• **What you should do**
Each line of the data that mentions the string "label" needs to be identified and copied.

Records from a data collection
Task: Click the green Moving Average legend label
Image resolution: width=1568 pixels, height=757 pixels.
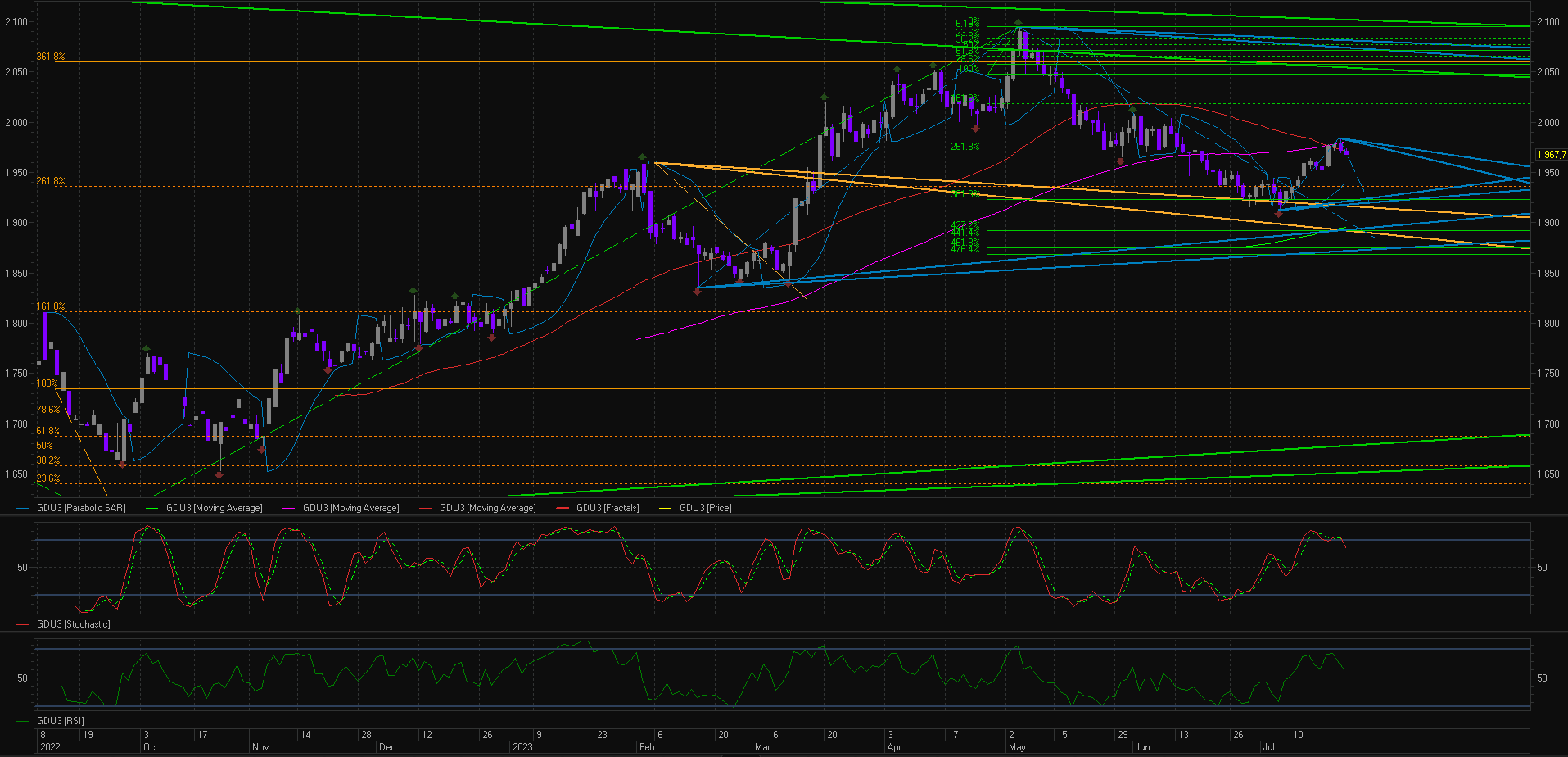Action: [215, 508]
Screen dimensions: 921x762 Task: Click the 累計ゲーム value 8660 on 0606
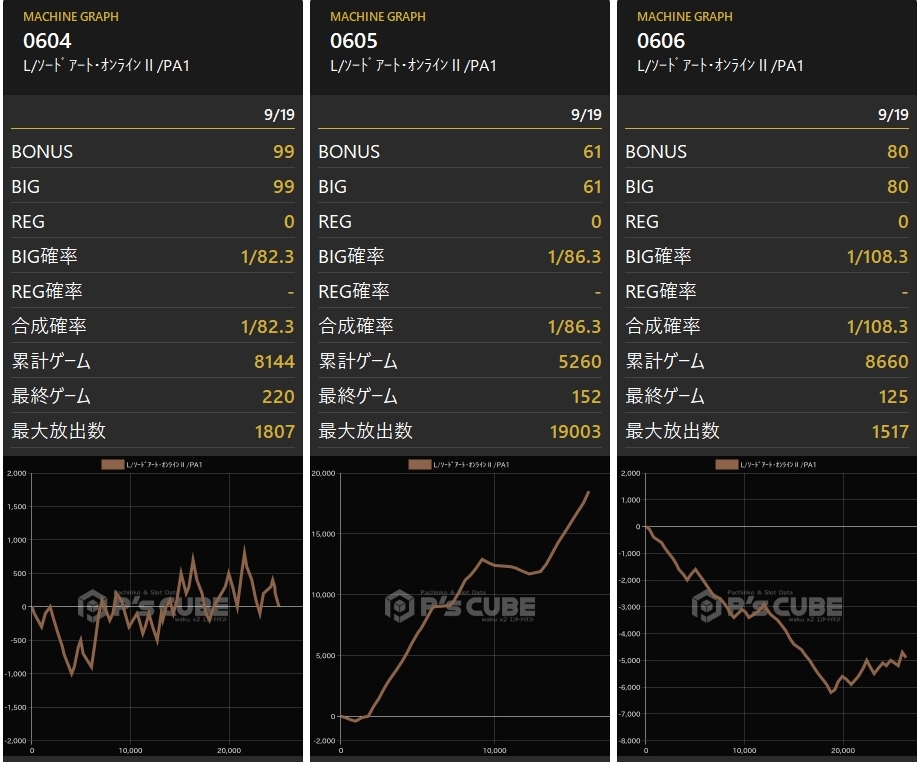(x=887, y=361)
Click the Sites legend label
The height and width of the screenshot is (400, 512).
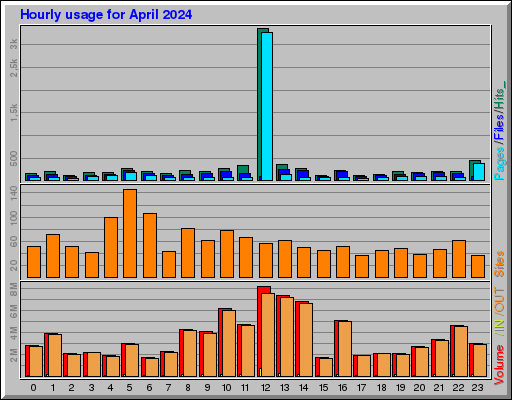click(x=499, y=264)
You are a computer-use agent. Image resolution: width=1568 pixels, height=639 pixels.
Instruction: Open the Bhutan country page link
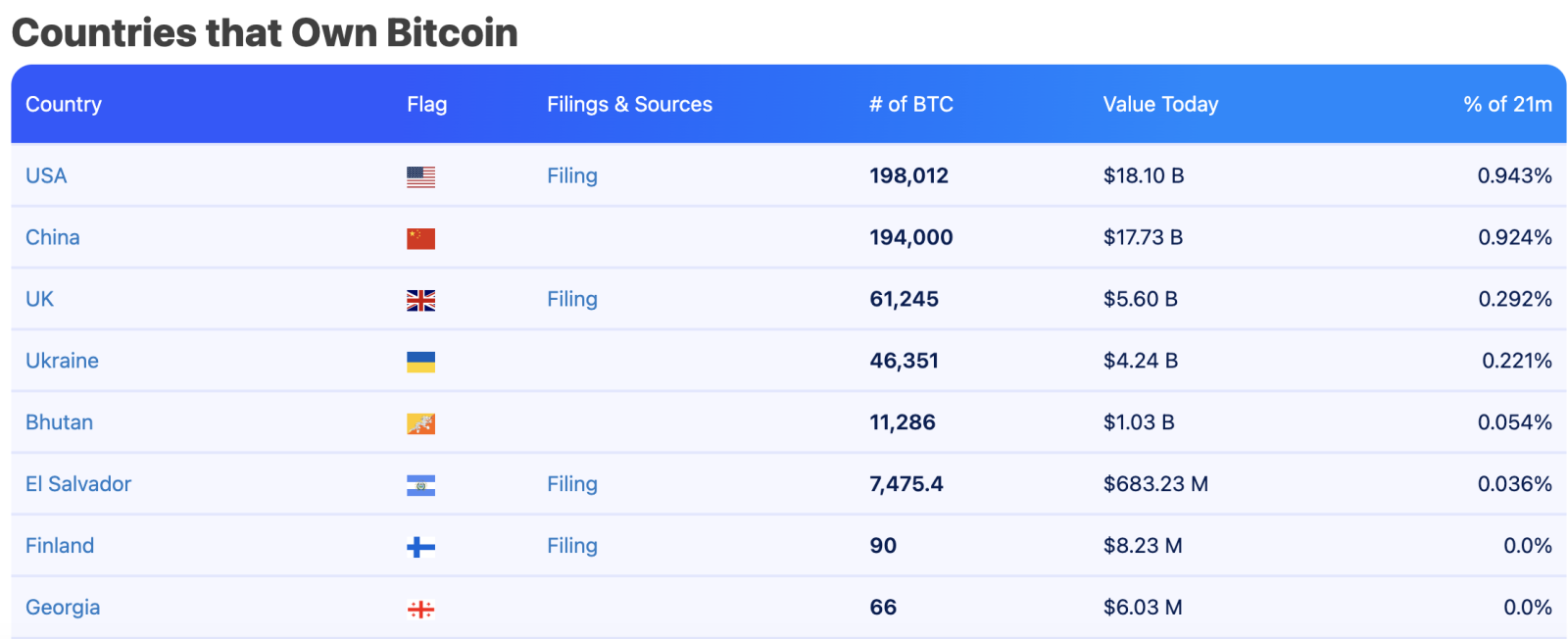[59, 422]
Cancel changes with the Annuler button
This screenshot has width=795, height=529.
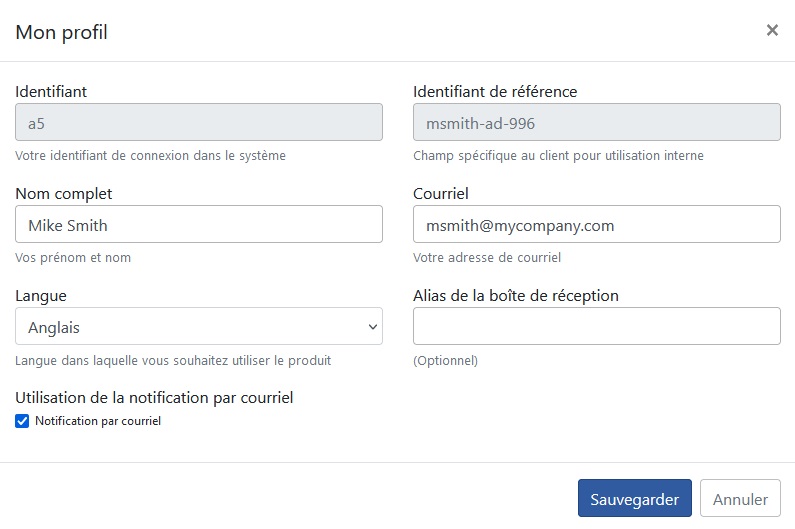740,498
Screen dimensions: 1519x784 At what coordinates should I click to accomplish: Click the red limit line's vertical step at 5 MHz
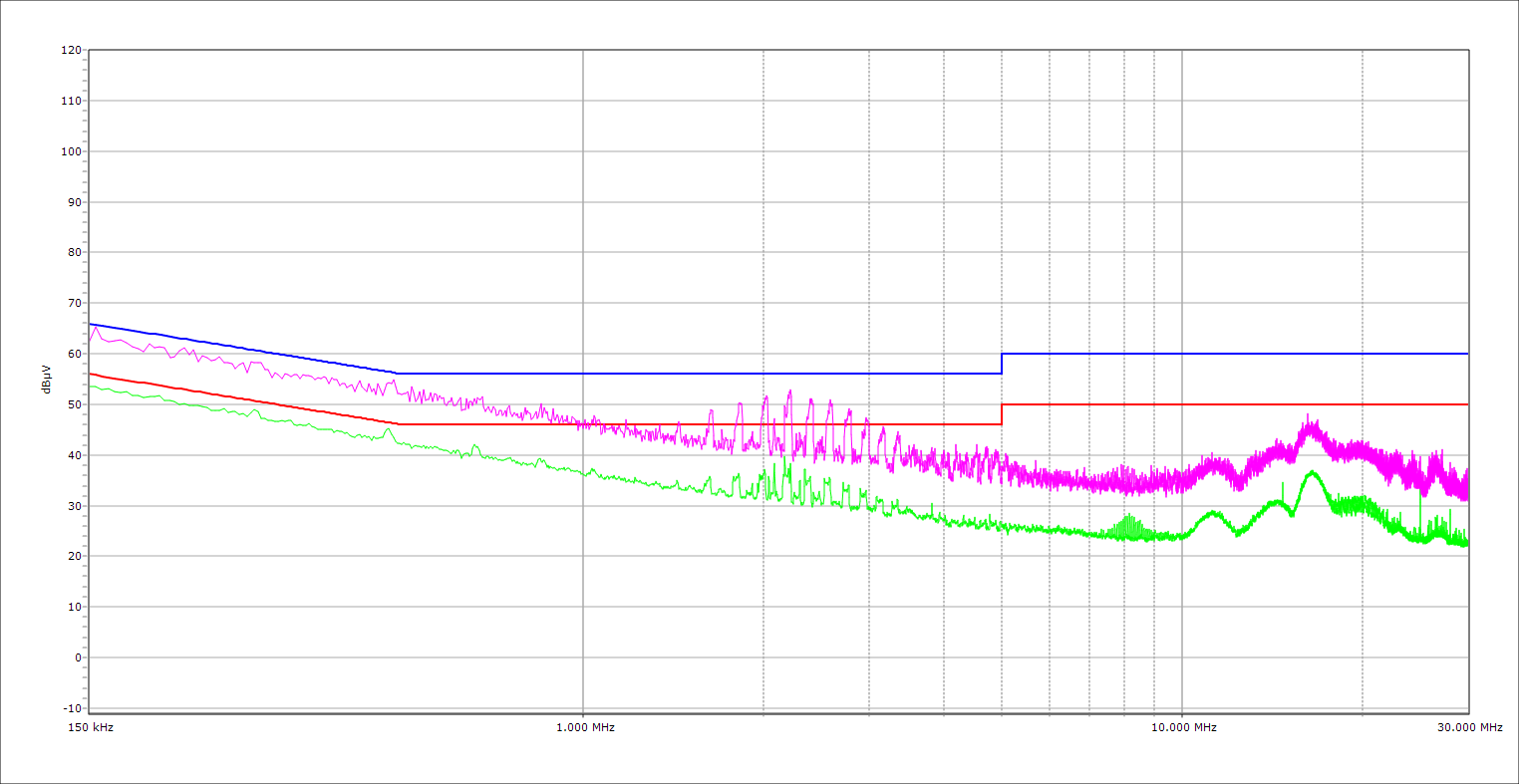(x=1002, y=414)
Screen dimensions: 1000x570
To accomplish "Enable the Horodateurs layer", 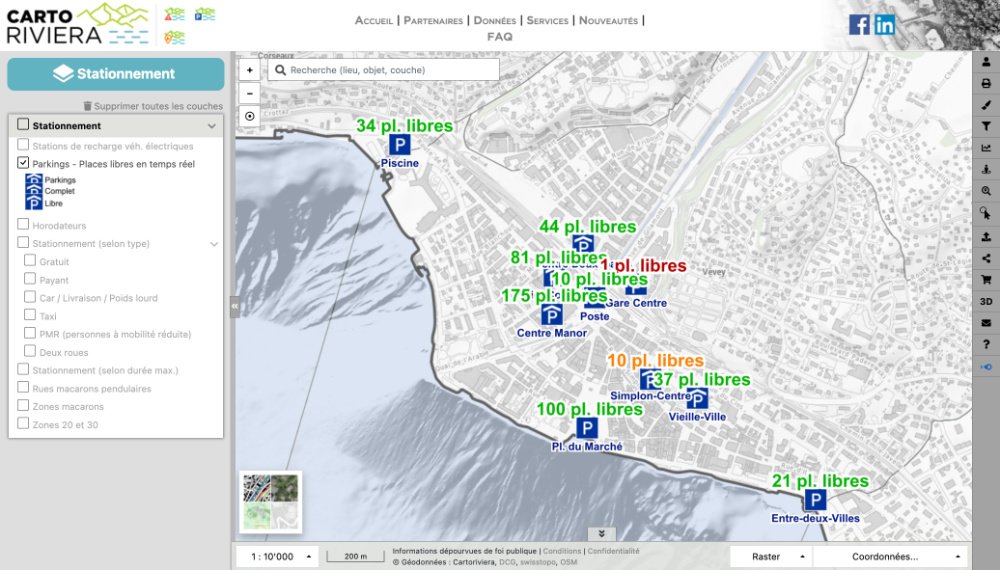I will [x=24, y=225].
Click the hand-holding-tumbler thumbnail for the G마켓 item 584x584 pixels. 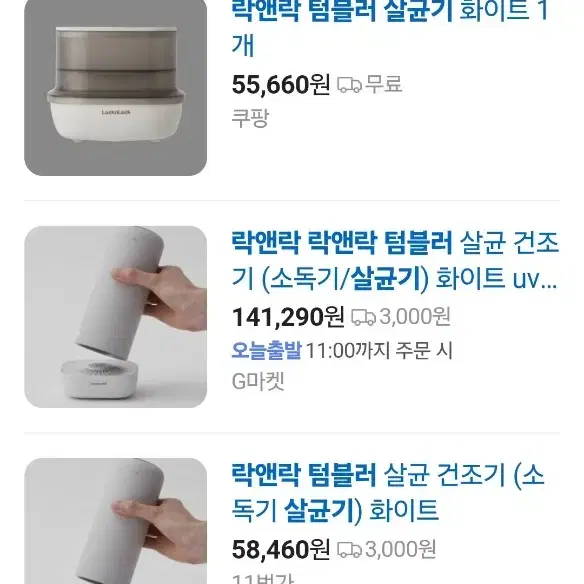click(x=115, y=317)
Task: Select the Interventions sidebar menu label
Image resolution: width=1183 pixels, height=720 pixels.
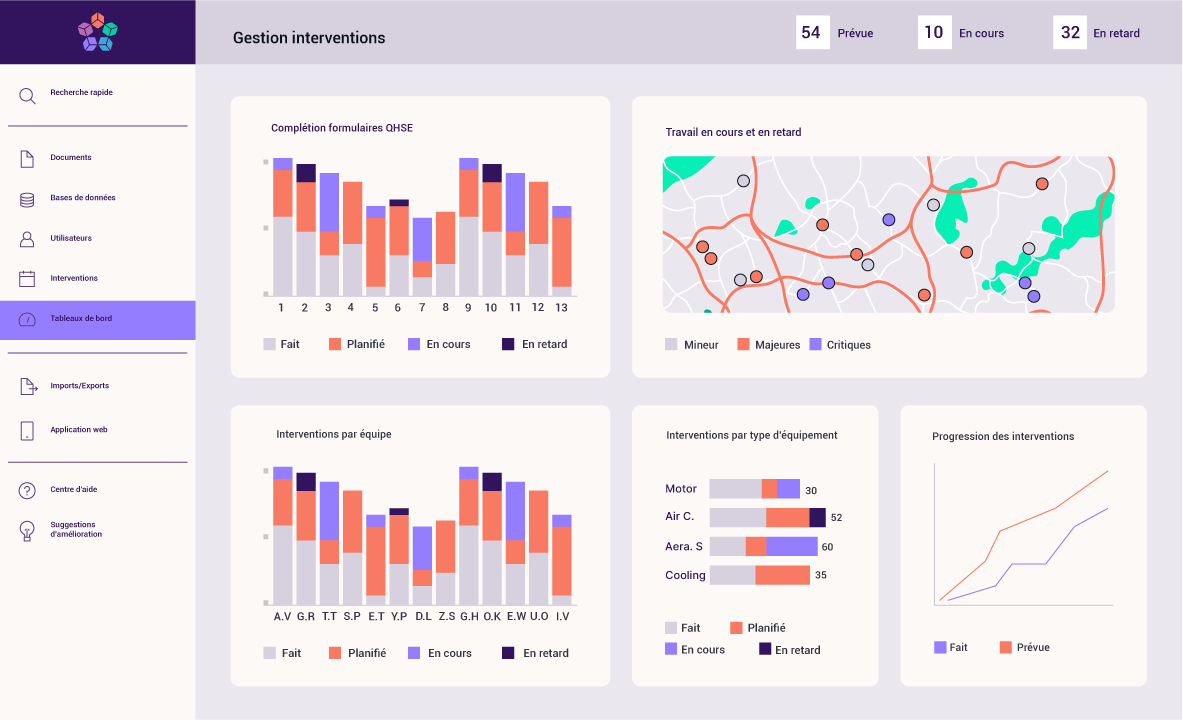Action: tap(74, 278)
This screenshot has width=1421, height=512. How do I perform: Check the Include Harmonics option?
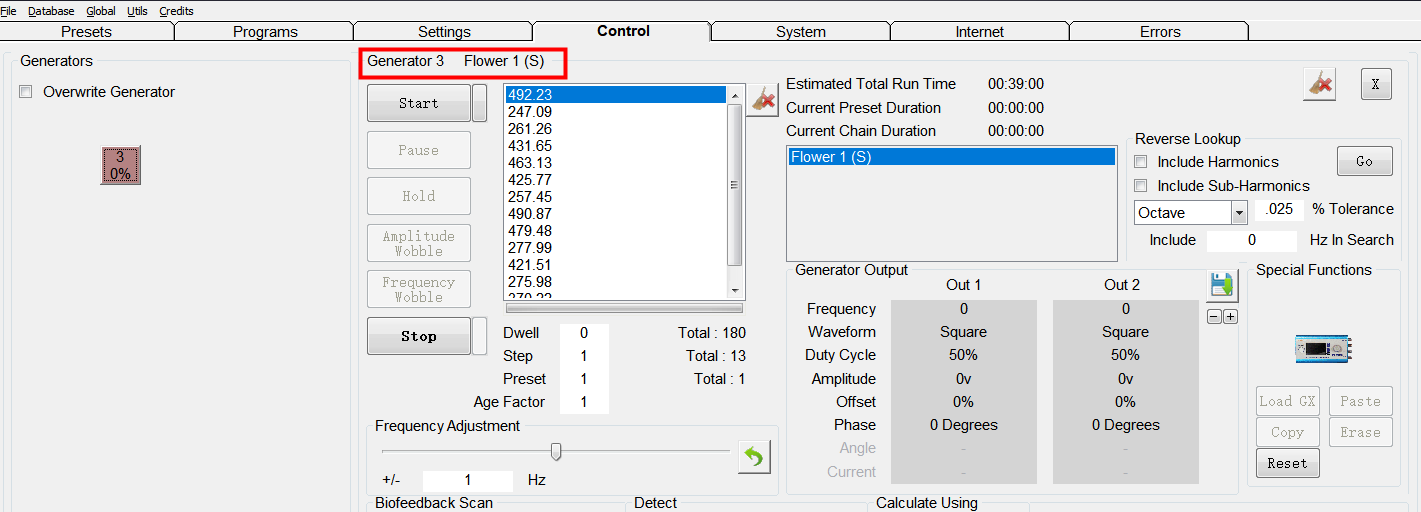coord(1141,162)
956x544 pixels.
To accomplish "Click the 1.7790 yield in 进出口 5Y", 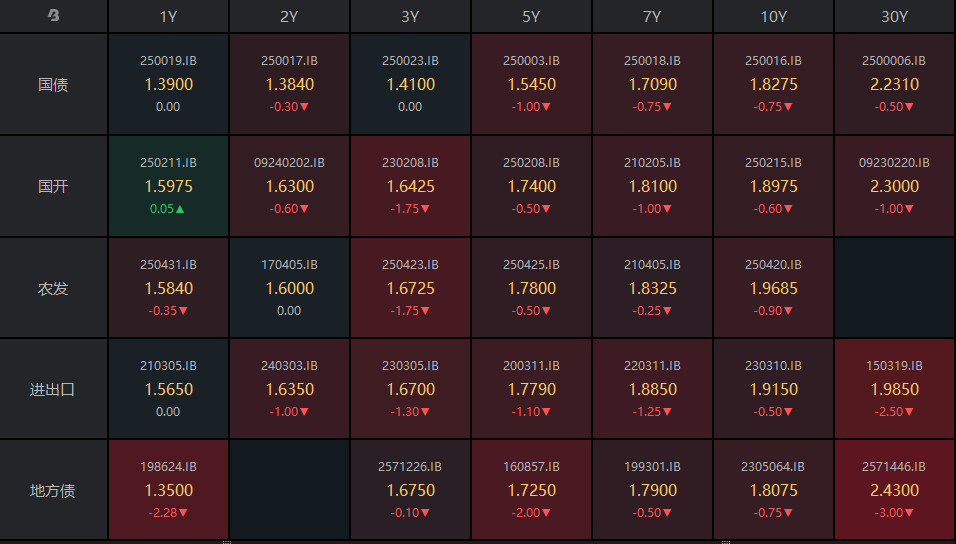I will click(531, 389).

• **Finished exercise**
Task: Click the green Moving Average legend label
Click the Sites legend label
Task: Select the Interventions sidebar menu label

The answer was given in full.